• **The tasks**:
a - In the dating advice thread, since what age does the original poster say they have been called ugly?
b - Pick up the dating advice thread after its final sentence and keep writing it.

• **Provided passage**:
Ashley868 Ashley868 4 years 30 weeks
This is the poster of this confession. I just wanted to than everyone for replying and the advice. I also wanted to say that I've been getting called ugly since I was 12, and I've been spending all those years trying to improve my face so people will stop. I noticed some people said guys probably don't like me because I am negative, but I keep all of the negativity to myself. I've got plenty of people who like me because they think I am fun to be with, including guys. I just don't have guys who want to date me. I do go out and try to meet guys, and I use online dating sites, but it hasn't worked. So that's why I am just going to stop looking and worry about my money, and I also just want to enjoy being young while I can.
4 years 30 weeks
There is one important thing to remember about all of this : if you truly don't have a lot, or any, dating experience, perhaps looking for a serious relationship appears ideal, but is not likely to go well initially. Take your time. Dating is a marathon, not a race. Don't try to make up for lost time. At 23, most of what you missed out on - most of us would love to forget. You're young and I sincerely doubt you are as "ugly" as you seem to think you are and lets be perfectly honest - we've all seen the couple where one is very attractive and the other may not be viewed as being in the same league, but they are still happy and really do care for each other. Attraction is no doubt very important, but by no means the end all and be all of any real relationship that extends beyond the bedroom - which personally, I don't consider a relationship. I agree with those above who posted that confidence is so important. I hate to get all Tony Robbins on you, but you can't expect ANYONE to love you if you don't love yourself. (I can't believe I repeated something so sappy, but it is the truth.) You need to work on you, not just your outward appearance which you are focusing on, but being proud of who you are. You have something to offer someone, but you need to be proactive in your own life. Don't sit around expecting life to happen to you...make it happen! Just fair warning - you will meet ppl who are deceitful, weak, self-absorbed, or any other undesirables (unfortunately, they don't come with some sort of warning plastered on their foreheads to save us the time and embarrassment), but you will find someone to appreciate you. Dating is tough, frustrating, and full of wasted efforts...but when you meet the person who understands and loves you for who you are, it makes it all worth it! (Besides, if you're giving up at 23...whats the hope for the rest of us who have already past that age?) Keep your head up.

Page and screen pointing data:
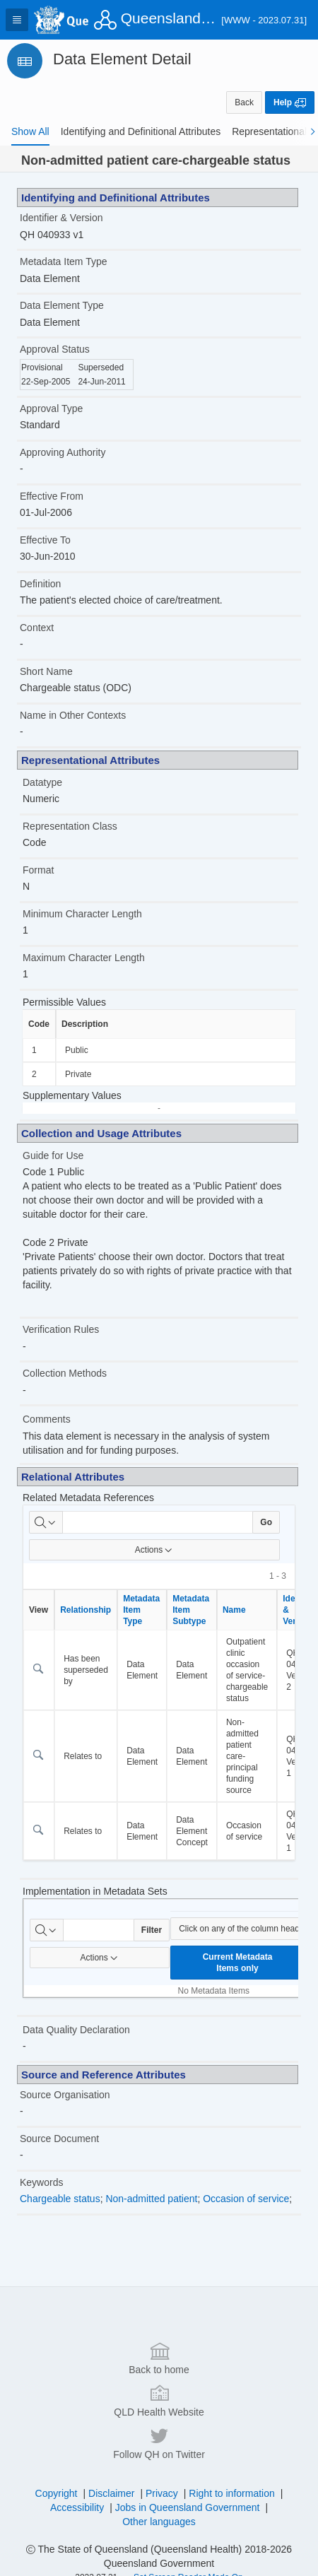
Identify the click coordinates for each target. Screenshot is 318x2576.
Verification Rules (61, 1329)
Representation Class (70, 826)
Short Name (46, 671)
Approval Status (55, 349)
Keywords (41, 2182)
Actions (154, 1549)
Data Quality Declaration (76, 2029)
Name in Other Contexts (73, 715)
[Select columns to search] (46, 1522)
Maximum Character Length (84, 957)
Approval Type (51, 408)
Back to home (159, 2470)
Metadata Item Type (63, 261)
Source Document (59, 2138)
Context (37, 627)
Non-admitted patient (151, 2198)
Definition (40, 583)
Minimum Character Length (82, 913)
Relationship (85, 1610)
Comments (47, 1419)
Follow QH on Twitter (159, 2555)
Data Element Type (62, 305)
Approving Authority (62, 452)
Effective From (51, 496)
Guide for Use (53, 1155)
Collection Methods (65, 1373)
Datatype (42, 782)
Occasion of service (246, 2198)
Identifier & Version (61, 217)
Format (38, 870)
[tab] (30, 131)
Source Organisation (65, 2094)
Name (234, 1610)
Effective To (45, 540)
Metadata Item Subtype (190, 1610)
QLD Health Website (159, 2513)
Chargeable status (60, 2198)
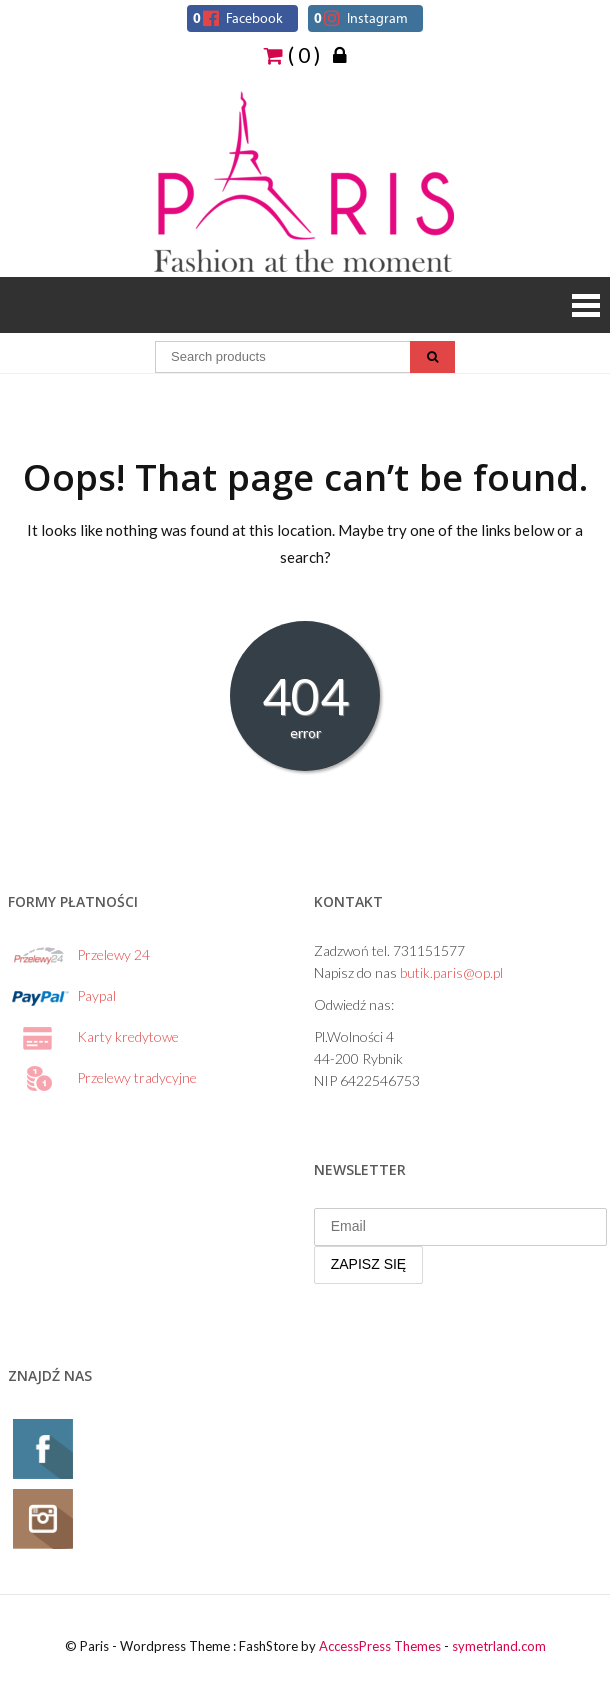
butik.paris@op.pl (451, 972)
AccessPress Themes (380, 1646)
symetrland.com (499, 1646)
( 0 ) (292, 54)
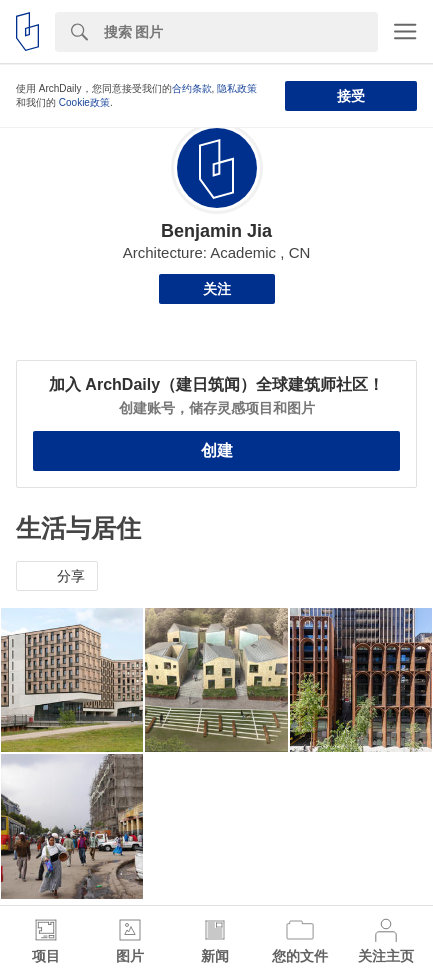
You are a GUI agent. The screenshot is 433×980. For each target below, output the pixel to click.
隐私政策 (237, 88)
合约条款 (192, 88)
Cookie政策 (84, 102)
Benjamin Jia (216, 231)
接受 (351, 96)
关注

• **Answers for the tasks**:
a - Since age 12.

b -
lilkimbo lilkimbo 4 years 30 weeks
I'm way behind, but I have to say, I mostly agree with SKG and SKD. I don't think you need to necessarily be actively pursuing relationships, but you do need to go out and pursue your interests or go out often to bars, etc. that you like with other friends. If you like a particular sports team, find out where that team's backers meet in your city, find one friend to go with you, and go there to watch the games and mingle. If Habitat for Humanity has always interested you, start volunteering there; you'll meet great people that way. You can find a relationship in the same way you can find friends; just find people with common interests and put yourself out there. If you that, it will happen for you. If you feel like that's not working, try something a little more aggressive, like online dating or speed dating. Also, although I doubt you're that unattractive, do you think it's possible that you're passing up potential mates because you don't find them attractive? Of course you want to be attracted to the person you're with, but people tend to date people who are at a similar level of attractiveness to them. (Of course there are exceptions, but as a general rule.) I had a friend who wasn't unattractive, but who was kind of plain looking, but when plain looking guys approached her she didn't want to date them because they weren't good looking enough. Eventually she found a guy, but it took her a long time to figure out that maybe she wasn't meant to date a drop-dead gorgeous man. (I know that sounds harsh, but it's true!)
4 years 30 weeks
Is that your picture? I want to see how you look. I'm 18 and I think I have your problem.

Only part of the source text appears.